Once he became famous, Lillee then became this road map through all our lives. I remember sitting in the old Bob Stand watching this mass of arms and legs running into bowl at the SCG during one of his first Tests. I was there when he came out to bowl in pain against Pakistan, his mere presence so frightening to the tourists that they imploded against Max Walker. For every Lillee event, there is a link to some-thing in my life, which is doubtless the case for thousands of Australians.

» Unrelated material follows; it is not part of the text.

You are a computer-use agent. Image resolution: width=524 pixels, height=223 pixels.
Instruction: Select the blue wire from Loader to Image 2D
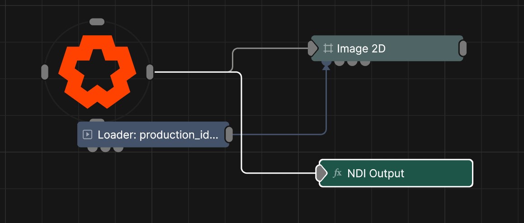tap(280, 134)
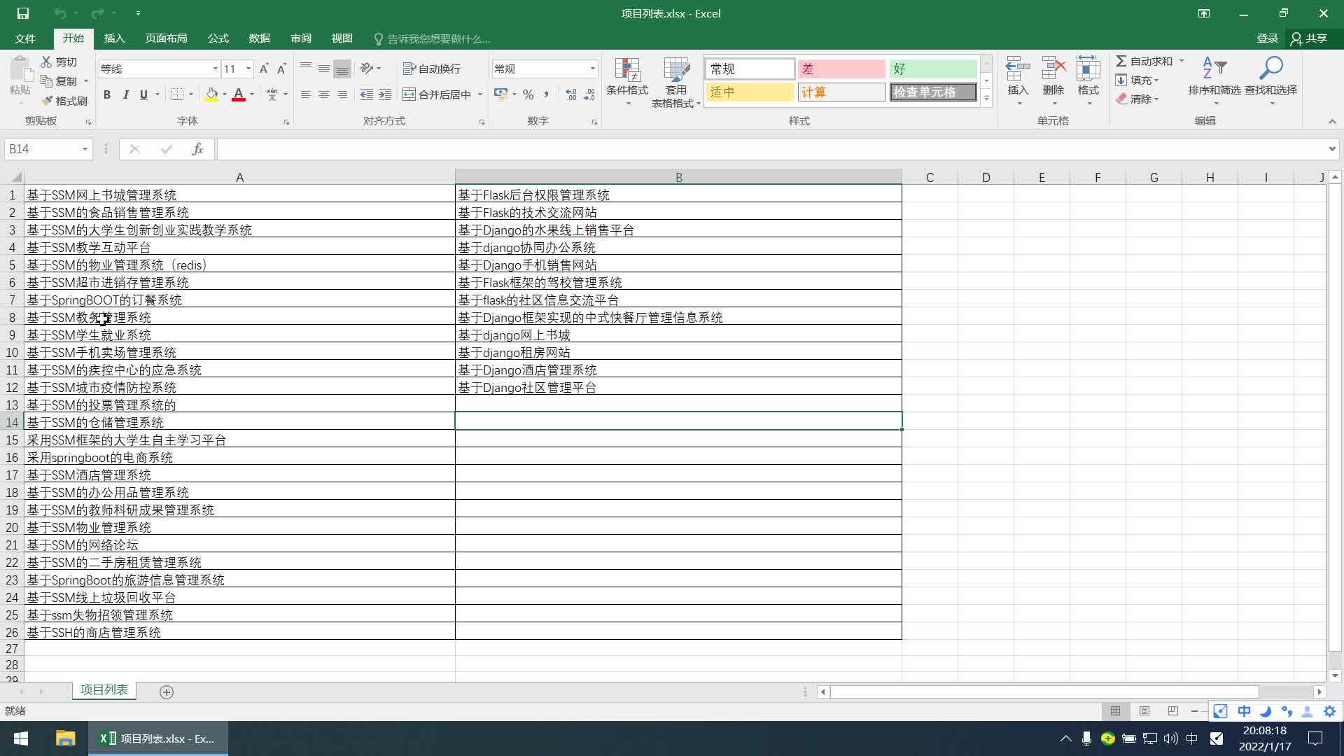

By the time he retired, in the same Test as Greg Chappell and Rodney Marsh, at the SCG at the end of Pakistan’s 1983–84 tour, I had become a sports writer. The chance to interview the trio on that precious day remains a highlight of what I occasionally delude myself is a career. The chance to read this autobiography is less so. Much of it sounds as though it has been transcribed straight from the cassette recorder. That’s okay – not everyone can be Neville Cardus, especially a bank teller from Perth who could also bowl fast — but it does make for a bit of a ramble.

There’s an obligatory chapter on Doug Walter. You couldn’t go wrong with a whole volume on that bloke. None of the stories about Dungog’s most famous son is new, but, from Lillee’s perspective, they gain new life.

There’s some good stuff on why Sunil Gavaskar can’t be ranked among Lillee’s list of the greats. The little Indian scored runs all over the place, even against the West Indians in the West Indies, but never as assuredly against Lillee. The Australian rates him as a fair batsman only. Rather, he plumps for Gavaskar’s brother-in-law, GundappaViswanath. Who could argue with him?

However, there are these incessant mistakes to contend with. Wasn’t it Gary Player, not Jack Nicklaus, who said that the more he practised, the luckier he got?

Still, I persevered, wincing at the howlers as if struck by a Lillee bouncer, but keeping my head down. It was, I realised, as much a personal journey as accompanying Lillee through his colourful and occasionally incandescent life, and I was able to enjoy it for that.

So Den, just as we always did when you were at your zenith – the great fast bowler, the champion of a generation that had discovered that we no longer had to tug the forelock to Mother England or old blokes in ties and suits – you’re forgiven. But if I were you (and how many times in my younger years I wished I could have been), I’d be making a phone call or two to the amanuensis and his editor and indulging in a little bit of old-fashioned, red-hot Australian sledging.